Con la participación de 13 músicos en un jazz band de lujo y la agradable sorpresa de Maikel Elizalde y su grupo en el Teatro Reguero de Morón, se inició este 7 de noviembre en la norteña localidad avileña la primera edición del Jazz Festival Centro.

Es un festival que tiene su origen en una peña de jazz que se realiza todos meses con el quinteto de jazz The Family en la Fundación Nicolás Guillén del municipio avileño de Morón. Un espacio que aglutina amantes del género y espectadores embrujados por esa sonoridad tan especial y el ritmo tan ecléctico, además del virtuosismo a pulso.

La familia de los Oney, representada en Nelson Oney Peña, músico que rompe patrones y define una estética dentro de la música de la improvisación. Su familia es como la de los Bach, todos músicos que transpiran notas musicales y se divierten con ello.

La jazz band de turno, una ampliación del quinteto The Family, convoca sobre todo a músicos de Santa Clara y Camagüey que dominan el arte de la improvisación con altísimo nivel de complacencia y tecnicismo. Por lo que el espectáculo se vuelve fabuloso y digno de admirar.

En este sentido es necesario destacar el rol del showman que los jazzistas asumen sobre las tablas y sobre todode Dayron Oney, ese trompetista con demasiadas singularidades que sabe guiar las secciones de improvisación, así como incitar al público a que disfrute del show tanto como lo hacen ellos. Esto se logra con talento, carisma y genialidad musical.

Una atención bien distinta merecen, a mi juicio, el audio y la locución. El primero brilló por su estridencia y su efecto 3D que iba en detrimento de la locución. El segundo, mostraba sin claridad lo que estaba sucediendo y enfatizó en las emociones y no hizo lucir bien a las parejas animadoras.
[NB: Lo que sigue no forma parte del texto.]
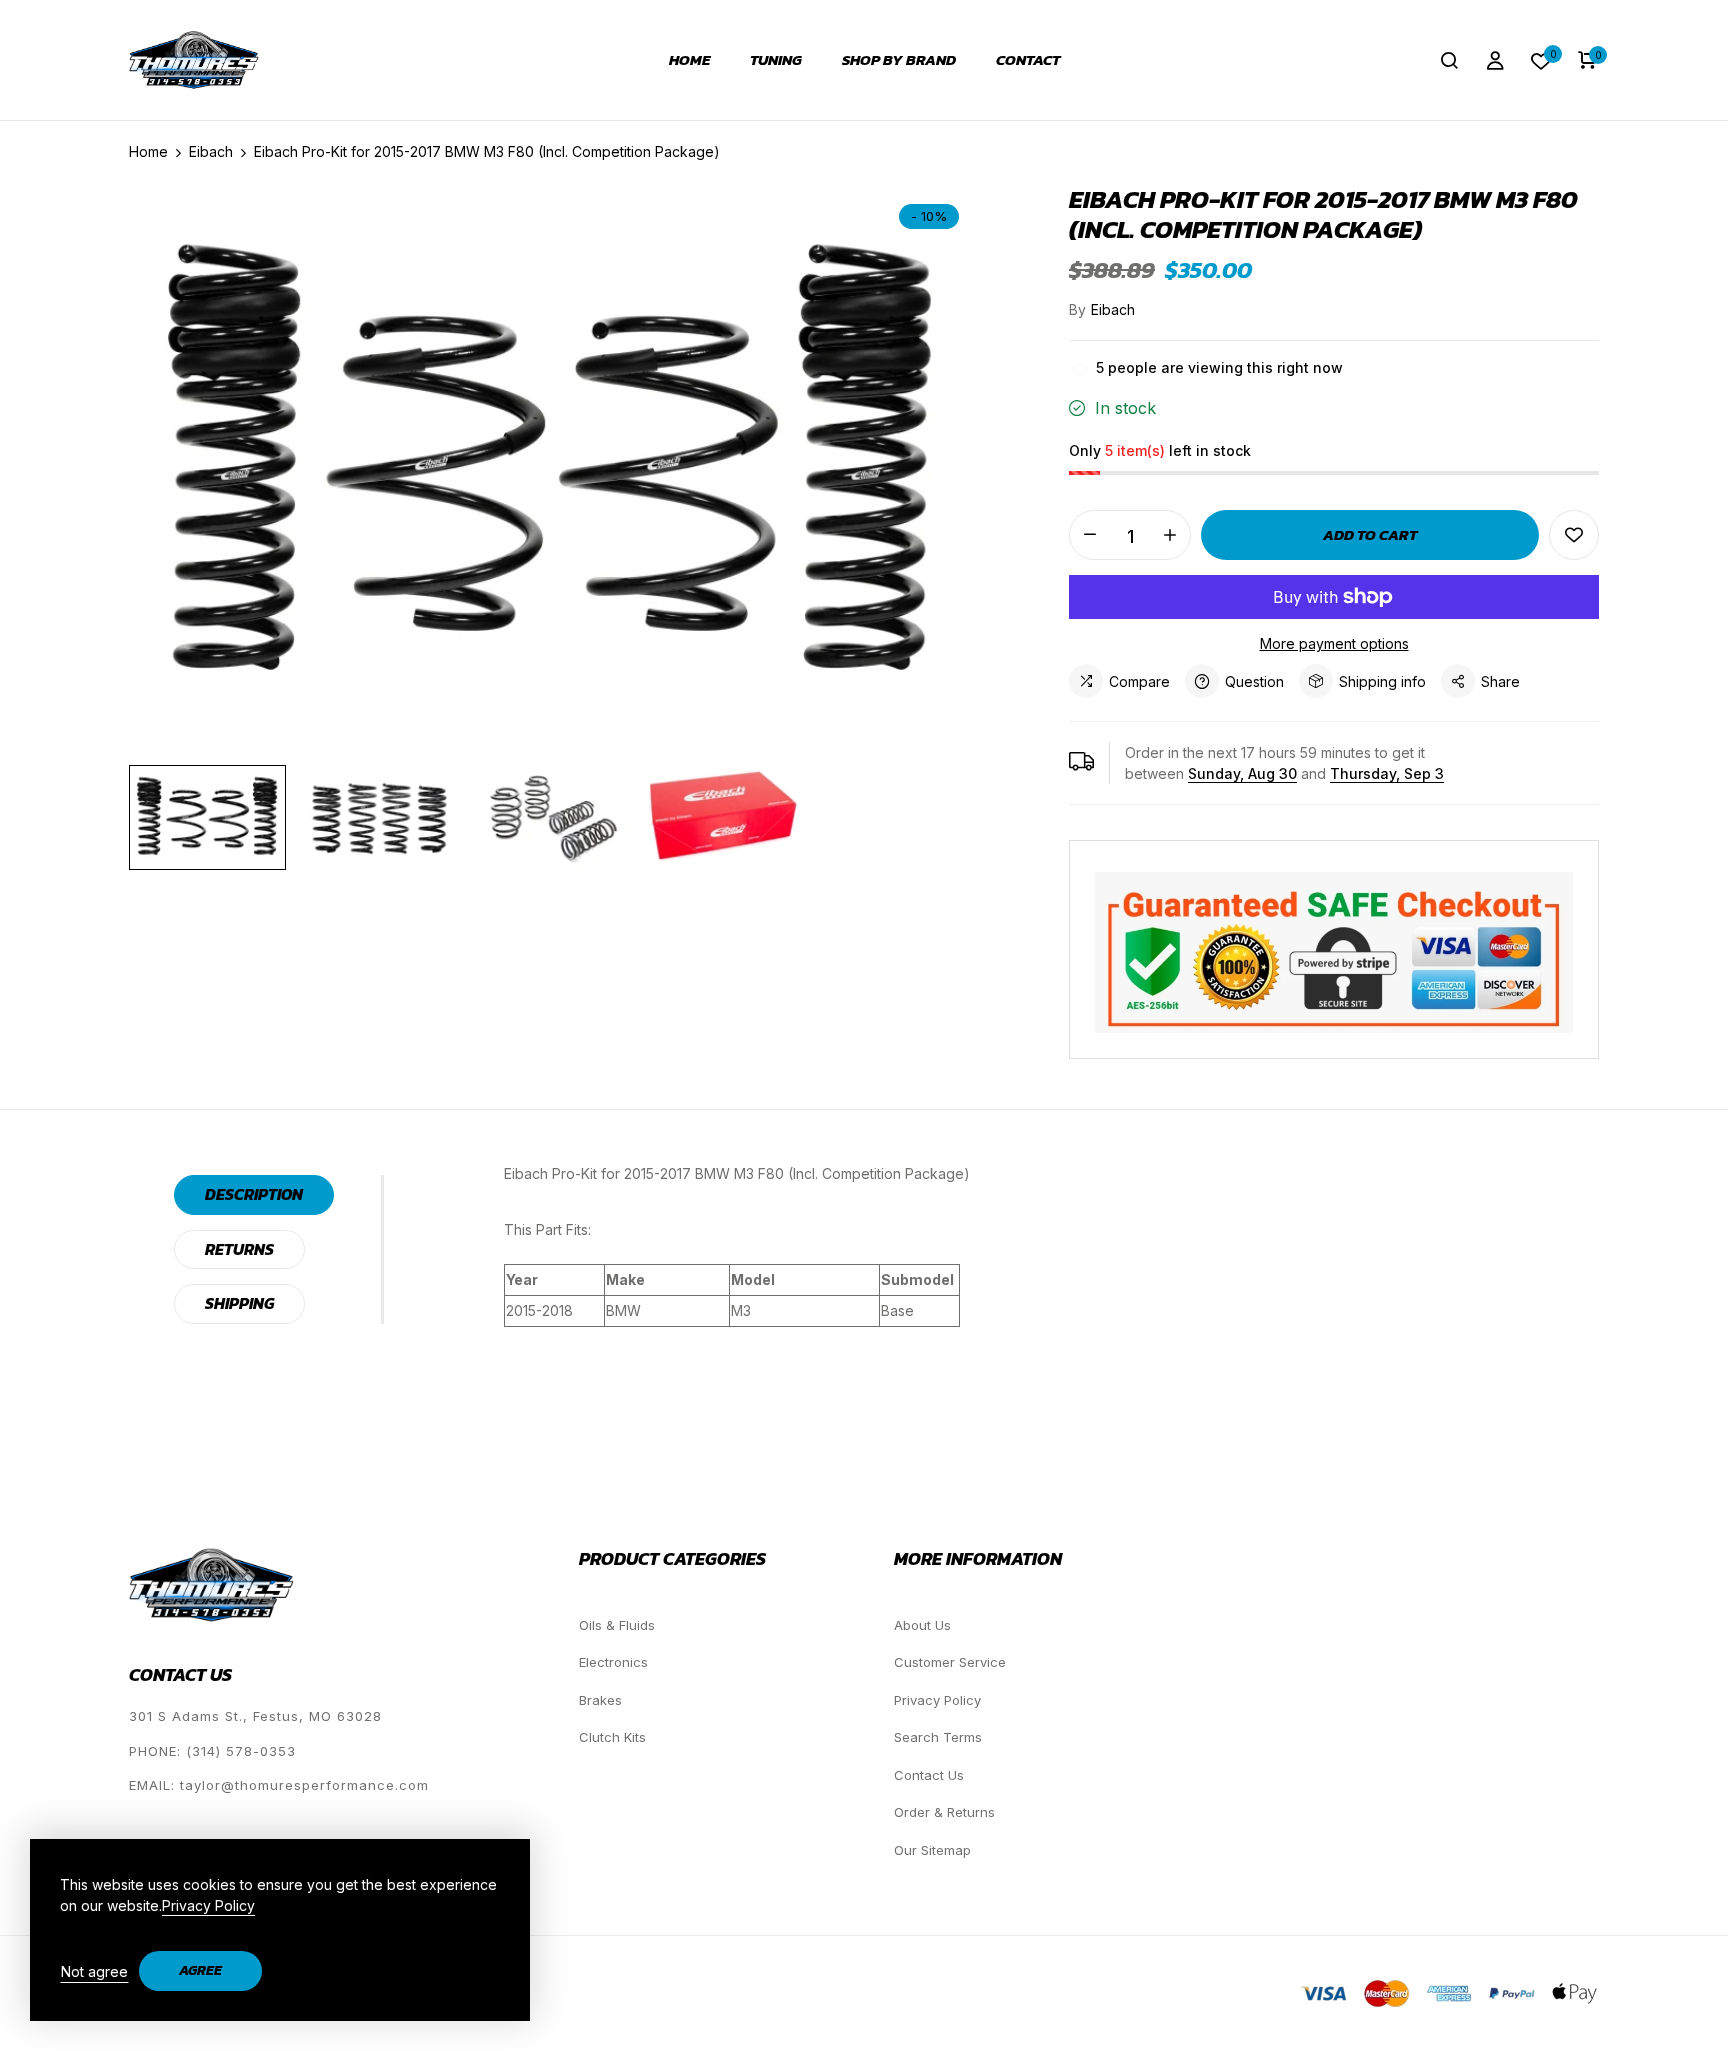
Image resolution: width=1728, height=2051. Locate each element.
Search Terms (938, 1737)
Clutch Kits (612, 1737)
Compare (1139, 681)
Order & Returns (944, 1812)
Se debiera pensar en verdaderos locutores que en Morón abundan con calidad y talento. De cualquier manera lo que más valía en esa apertura del primer Jazz Festival Centro era, precisamente, la interpretación del jazz. Y para ello el talento sobraba.

Era como estar en otra dimensión. La música por momentos echaba a un lado nuestra identidad avileña, pero con una gracia que lo volvía agradable, para luego regresarnos a la cubanía de la cual todos formamos parte. Y es que el jazz es universal, pero se conjuga con nuestros ritmos e idiosincrasia para devolvernos un producto realmente cubano. A nuestra manera.
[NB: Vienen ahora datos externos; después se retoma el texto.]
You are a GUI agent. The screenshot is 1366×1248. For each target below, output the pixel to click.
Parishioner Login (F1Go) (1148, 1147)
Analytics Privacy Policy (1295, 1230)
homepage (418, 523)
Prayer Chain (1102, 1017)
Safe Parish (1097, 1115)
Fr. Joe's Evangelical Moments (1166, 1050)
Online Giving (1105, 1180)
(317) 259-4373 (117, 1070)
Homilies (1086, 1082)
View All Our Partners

A la altura de un producto netamente cubano estuvo Maikel Elizalde con su tres, y acompañado por la percusión, el bajo, la voz de una excelente cantante y la flauta, la cual resultó  fundamental en las piezas de danzón y el bolero Tres palabras de Osvaldo Farrés.
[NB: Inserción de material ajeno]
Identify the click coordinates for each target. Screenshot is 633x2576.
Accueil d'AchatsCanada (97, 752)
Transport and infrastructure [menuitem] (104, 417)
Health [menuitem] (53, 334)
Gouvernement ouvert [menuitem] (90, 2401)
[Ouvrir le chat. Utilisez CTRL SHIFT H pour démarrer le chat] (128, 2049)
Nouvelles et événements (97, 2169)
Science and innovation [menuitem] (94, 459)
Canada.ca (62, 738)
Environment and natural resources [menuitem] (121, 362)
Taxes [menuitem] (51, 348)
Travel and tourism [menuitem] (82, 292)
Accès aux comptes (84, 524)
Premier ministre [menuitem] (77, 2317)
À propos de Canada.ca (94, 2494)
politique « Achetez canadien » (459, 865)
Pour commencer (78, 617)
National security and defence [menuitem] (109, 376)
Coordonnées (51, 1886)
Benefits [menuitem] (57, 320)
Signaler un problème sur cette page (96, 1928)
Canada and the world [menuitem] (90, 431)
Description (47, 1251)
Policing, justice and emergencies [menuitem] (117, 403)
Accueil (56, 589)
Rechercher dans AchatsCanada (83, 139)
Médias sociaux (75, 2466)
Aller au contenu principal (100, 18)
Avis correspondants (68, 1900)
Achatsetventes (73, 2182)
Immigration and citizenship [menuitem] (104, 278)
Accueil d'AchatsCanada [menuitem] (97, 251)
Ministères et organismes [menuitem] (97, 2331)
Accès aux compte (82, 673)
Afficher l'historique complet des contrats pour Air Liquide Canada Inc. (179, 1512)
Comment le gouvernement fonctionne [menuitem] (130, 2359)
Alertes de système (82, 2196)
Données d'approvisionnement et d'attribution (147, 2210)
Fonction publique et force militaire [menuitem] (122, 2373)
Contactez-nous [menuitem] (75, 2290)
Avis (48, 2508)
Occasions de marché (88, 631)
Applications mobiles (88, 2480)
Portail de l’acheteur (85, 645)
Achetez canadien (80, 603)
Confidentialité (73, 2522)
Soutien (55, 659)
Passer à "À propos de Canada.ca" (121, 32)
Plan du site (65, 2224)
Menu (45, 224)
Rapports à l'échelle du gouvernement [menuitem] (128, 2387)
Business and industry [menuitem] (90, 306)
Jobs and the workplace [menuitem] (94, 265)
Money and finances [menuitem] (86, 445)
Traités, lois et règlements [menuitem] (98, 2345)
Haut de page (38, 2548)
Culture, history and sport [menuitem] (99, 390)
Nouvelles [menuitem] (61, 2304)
Para cerrar, una pieza del binomio Maikel Pino y Maikel Elizalde Conversación, que funde la voz del tres con la trompeta, en una agradable diálogo colmado de gracia y coherencia. Arrancó ovaciones que parecían desbordar el universo del Teatro Reguero.

Resulta un festival necesario no solo para la ciudad de Morón si no, también, para cultura avileña. Los músicos defienden y atesoran lo mejor del panorama sonoro, así como aquellas personas que lentamente se van acercando al jazz y sus encantos.